A team of researchers led by the University of Nebraska–Lincoln has found that over the course of one day, in the placid waters of a single pond, a million virus particles might enter a single-celled organism known for its minuscule hairs (called “cilia”) that helps it propel through the water. According to the experts, those virus particles are far from being just a source of infection: they may in fact be a crucial part of the nutrition of these microscopic ciliates.
By collecting and analyzing samples of water from a pond in Nebraska, the scientists discovered that a species of Halteria – a microscopic ciliate populating freshwater worldwide – can eat enormous numbers of infectious chloroviruses which share their aquatic habitats. Thus, a virus-only diet – dubbed by the researchers “virovory” – is often enough to fuel the physiological and even population growth of an organism.
Chloroviruses have long been known to infect microscopic green algae, bursting them like balloons and spilling carbon and other life-sustaining elements into the open water.

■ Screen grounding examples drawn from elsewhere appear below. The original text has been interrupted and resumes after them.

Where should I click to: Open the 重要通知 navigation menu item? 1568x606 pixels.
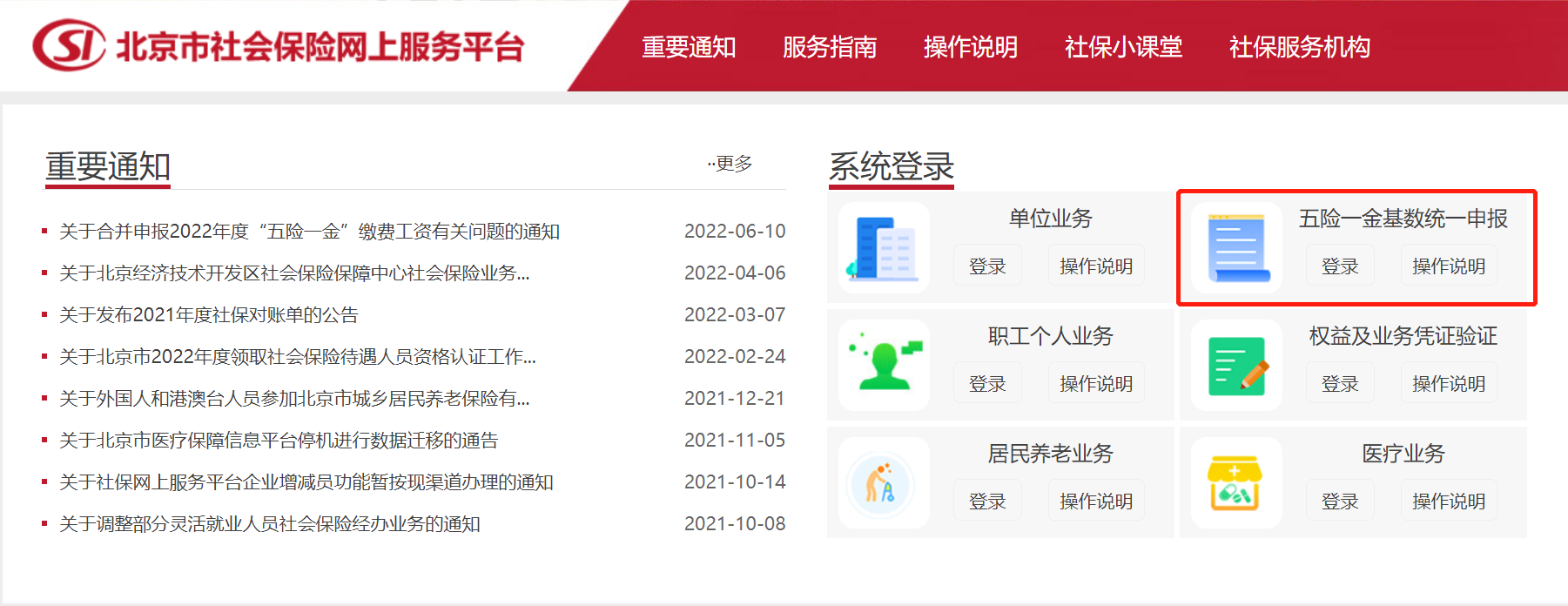689,47
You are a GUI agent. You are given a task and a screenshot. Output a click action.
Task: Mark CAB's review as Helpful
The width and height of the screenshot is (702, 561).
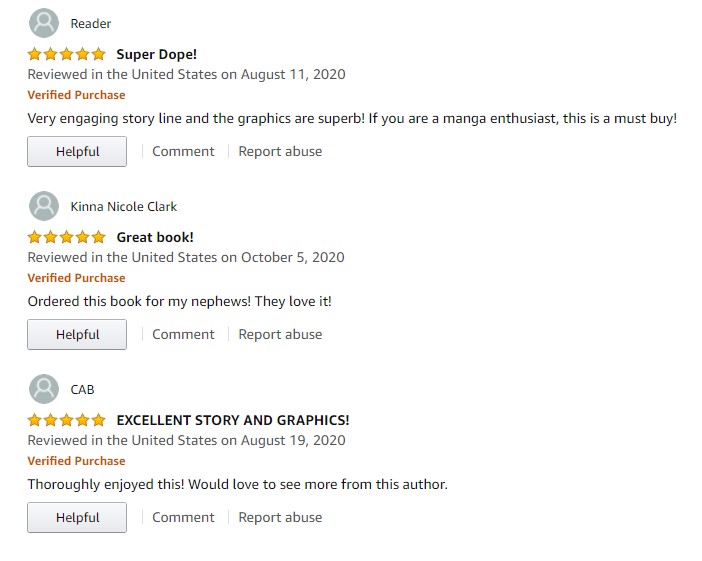(77, 518)
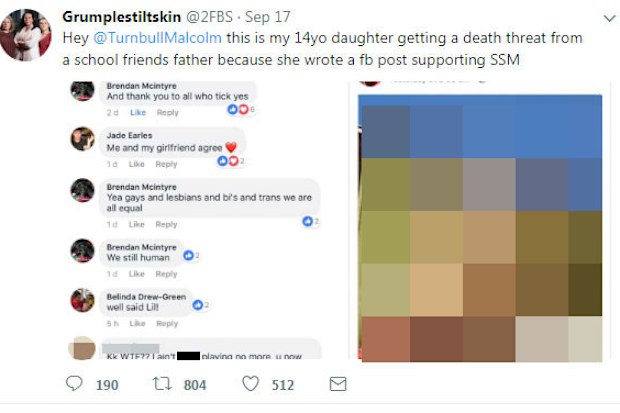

That carbon, instead of going to the predators of these tiny creatures, gets vacuumed up by other microorganism, in a rather grim – and perpetual – recycling program.
“That’s really just keeping carbon down in this sort of microbial soup layer, keeping grazers from taking energy up the food chain,” said study lead author John DeLong, an associate professor of Biological Sciences at Nebraska.
However, if ciliates eat those same viruses, then virovory could be counterbalancing the carbon recycling which the viruses are known to perpetuate. Thus, virovory may be aiding and abetting carbon’s escape from the dregs of the food web, granting it an upward mobility that viruses otherwise suppress.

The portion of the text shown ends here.